Five things to know about today’s news in Leeds

No time to read today's paper? We've got you covered
No time to read today's paper? We've got you covered

Don’t have the time to read the news in the morning?

No worries, here’s a review of the key headlines in Leeds today.

1. #SpeakYourMind for YEP’s new campaign

Today the Yorkshire Evening Post launches an important new campaign to encourage people to talk about mental health and help challenge the damaging stereotypical assumptions that still surround the issue. More than 85,000 people over the age of 18 in Leeds have a mental health disorder such as depression or anxiety - and that’s predicted to rise to 100,000 in the next 15 years. It is an issue that affects a combination of young and old across the city, as latest figures also show one in 10 youngsters aged between five and 16 have a mental health disorder, while suicide rates in Leeds among those aged under 65 are higher than nationally. Now the YEP’s campaign #SpeakYourMind - which ties in with world mental health day today - is calling on people to get talking about mental health problems and help tackle the continuing stigma surrounding the issue.

Read more here

2. Barnbow lasses get new tribute

They were the secret victims of Leeds’s efforts on the home front during the First World War, and a total of 35 women died in an explosion at the Barnbow munitions factory in Cross Gates in December 1916. At the time, the tragedy was hushed up and kept out of headlines for fear of denting national morale. Most of the buildings at Barnbow were demolished by the mid-1920s but the remains of the factory, which show its near-complete layout, have survived to this day. Now it has been announced that those remains have been added to the national heritage list by the Department for Culture, Media and Sport as a tribute to the victims of the 1916 blast and those who worked alongside them- those affectionately named the Barnbow lasses.

Read more here

3. University boss wants EU clarity

The Vice Chancellor of Leeds University has said hundreds of its employees from the European Union needed clarity on their future as he warned it had become more difficult to recruit top academics from Europe since the Brexit result. Sir Alan Langlands said the prospect of Brexit had created uncertainty for EU staff and students and people needed guarantees about their future.
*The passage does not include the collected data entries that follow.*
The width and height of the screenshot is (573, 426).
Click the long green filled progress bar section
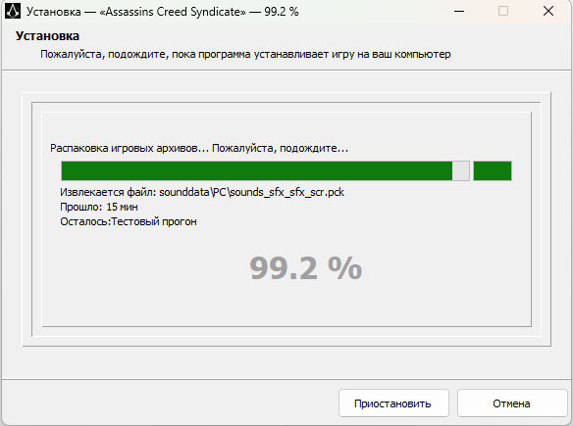(x=257, y=171)
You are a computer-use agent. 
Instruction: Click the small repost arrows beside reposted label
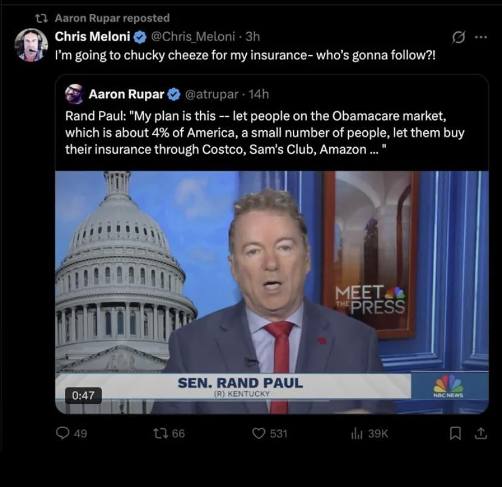[42, 19]
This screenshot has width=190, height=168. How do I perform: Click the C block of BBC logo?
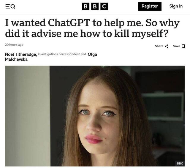tap(104, 6)
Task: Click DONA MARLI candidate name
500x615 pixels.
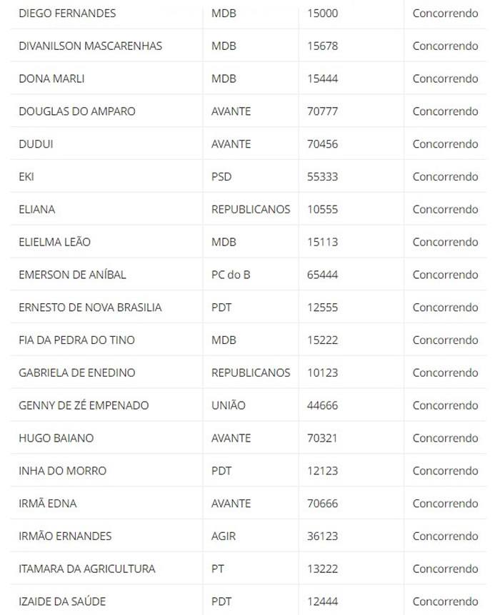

Leeds University has around 700 staff and more than 1,200 students from the EU. Around a sixth of its research income comes from EU sources. He said both staff and universities now needed clarity on what EU university staff members’ status would be after the country has left the union.

Read more here

4. Ministers rule out foreign worker list

Top government ministers have ruled out forcing companies to publish lists of their foreign workers, as former Tory cabinet member suggested plans to collect the data were “repugnant”. Defence Secretary Sir Michael Fallon and Education Secretary Justine Greening insisted the information was aimed at improving Government investment in skills training, and said it would never be made public or used for “naming and shaming”. The plans were announced at the Tory party conference by Home Secretary Amber Rudd and have been widely condemned, with Labour calling them “xenophobic”. Business groups rounded on the plans, while David Cameron’s former senior adviser Steve Hilton branded them “divisive, repugnant, and insanely bureaucratic” - a view shared by former Education Secretary Nicky Morgan.

Read more in today’s Evening Post

5. MS patient hails ‘amazing’ results of his treatment

A Leeds Multiple Sclerosis patient has seen “amazing” improvements in his condition after undergoing pioneering treatment overseas. Tim Thomson went through a gruelling stem cell transplant in Mexico last month in a bid to stop his MS from progressing. He had previously told the Yorkshire Evening Post that he feared the disease would stop him being able to walk his daughter down the aisle. Following the treatment last month, the dad and grandad said he had experienced almost instant improvements.